HARDAU I MAX P. KOLLBRUNNER I ©HEARTBRUT/KARIN HUNTER BÜRKI

HARDAU

Wohnsiedlung, Max P. Kollbrunner, Zürich 1976-1978

© Bilder & Text: Karin Bürki / HEARTBRUT

Mini-Manhattan trifft auf pragmatischen Schweizer Brutalismus 

Die vier markanten Türme brachten als Erste echte Grossstadt-Vibes in die Zürcher Skyline, die in den Siebzigerjahren noch weitgehend ungetrübt von Potenz-markierenden Hochhaus-Siedlungen war. Die von der Stadt als innovative Lösung für die damals stark wachsende Anzahl von wohnungssuchenden Alleinstehenden und Pensionären in Auftrag gegebene Siedlung wurde vom lokalen Architekten Max P. Kollbrunner realisiert. Sie umfasst neben den Türmen, die alle von leicht unterschiedlicher Höhe sind, auch mehrere Wohnblöcke.
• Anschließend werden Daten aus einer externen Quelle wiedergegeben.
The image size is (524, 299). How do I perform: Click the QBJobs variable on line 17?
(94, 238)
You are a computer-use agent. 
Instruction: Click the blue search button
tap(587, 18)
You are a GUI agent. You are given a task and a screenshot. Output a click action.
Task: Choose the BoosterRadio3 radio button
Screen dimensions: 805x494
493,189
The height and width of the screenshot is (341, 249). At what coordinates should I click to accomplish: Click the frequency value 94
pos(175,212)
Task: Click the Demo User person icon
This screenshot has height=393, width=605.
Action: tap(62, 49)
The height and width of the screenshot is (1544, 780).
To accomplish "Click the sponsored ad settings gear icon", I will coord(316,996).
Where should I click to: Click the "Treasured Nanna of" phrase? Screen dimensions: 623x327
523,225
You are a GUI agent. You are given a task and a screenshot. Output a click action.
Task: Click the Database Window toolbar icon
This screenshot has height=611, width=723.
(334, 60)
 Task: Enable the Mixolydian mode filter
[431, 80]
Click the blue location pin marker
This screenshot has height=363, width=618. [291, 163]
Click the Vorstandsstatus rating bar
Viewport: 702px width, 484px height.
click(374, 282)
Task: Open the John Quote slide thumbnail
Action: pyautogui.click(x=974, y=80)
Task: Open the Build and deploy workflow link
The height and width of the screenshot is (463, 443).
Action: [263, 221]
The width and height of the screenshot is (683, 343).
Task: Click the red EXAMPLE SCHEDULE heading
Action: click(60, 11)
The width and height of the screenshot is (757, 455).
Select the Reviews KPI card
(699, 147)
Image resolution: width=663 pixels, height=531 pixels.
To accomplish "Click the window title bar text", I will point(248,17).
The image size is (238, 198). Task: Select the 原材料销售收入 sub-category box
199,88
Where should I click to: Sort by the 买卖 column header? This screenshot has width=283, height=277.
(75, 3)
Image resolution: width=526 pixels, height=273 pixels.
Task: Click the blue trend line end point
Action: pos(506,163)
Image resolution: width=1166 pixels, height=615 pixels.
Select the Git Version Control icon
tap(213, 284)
Man kann hier sozusagen sein ganzes Leben verbringen, denn das Angebot reicht grob gesagt vom Kindergarten und Gemeinschaftsräumen über Einkaufsmöglichkeiten, einer Tanzschule und Tankstelle bis hin zum Altersheim. Kollbrunners smarteste Design-Lösung war jedoch zweifellos der Einsatz von pigmentiertem Beton mit rauem, scharrierten Finish. Er gab der Hardau nicht nur ihr Markenzeichen, sondern signalisierte eine hoch willkommene Abkehr vom Getto-Grau, in dem die überwiegende Mehrzahl der Beton-Siedlungen um die Mitte der Siebzigerjahre immer noch gefangen war. Die Töne changieren von dunklem Weinrot an Regentagen bis hin zu einem pudrigen Ocker, wenn die Sonne brennt, was einen Hauch von mediterraner Leichtigkeit verleiht. Kollbrunners Kombination aus Manhattan und pragmatischer Schweizer Schule beweist, dass städtische Brutalismus-Siedlungen die Zeiten und Trends mit robuster Bravour trotzen können.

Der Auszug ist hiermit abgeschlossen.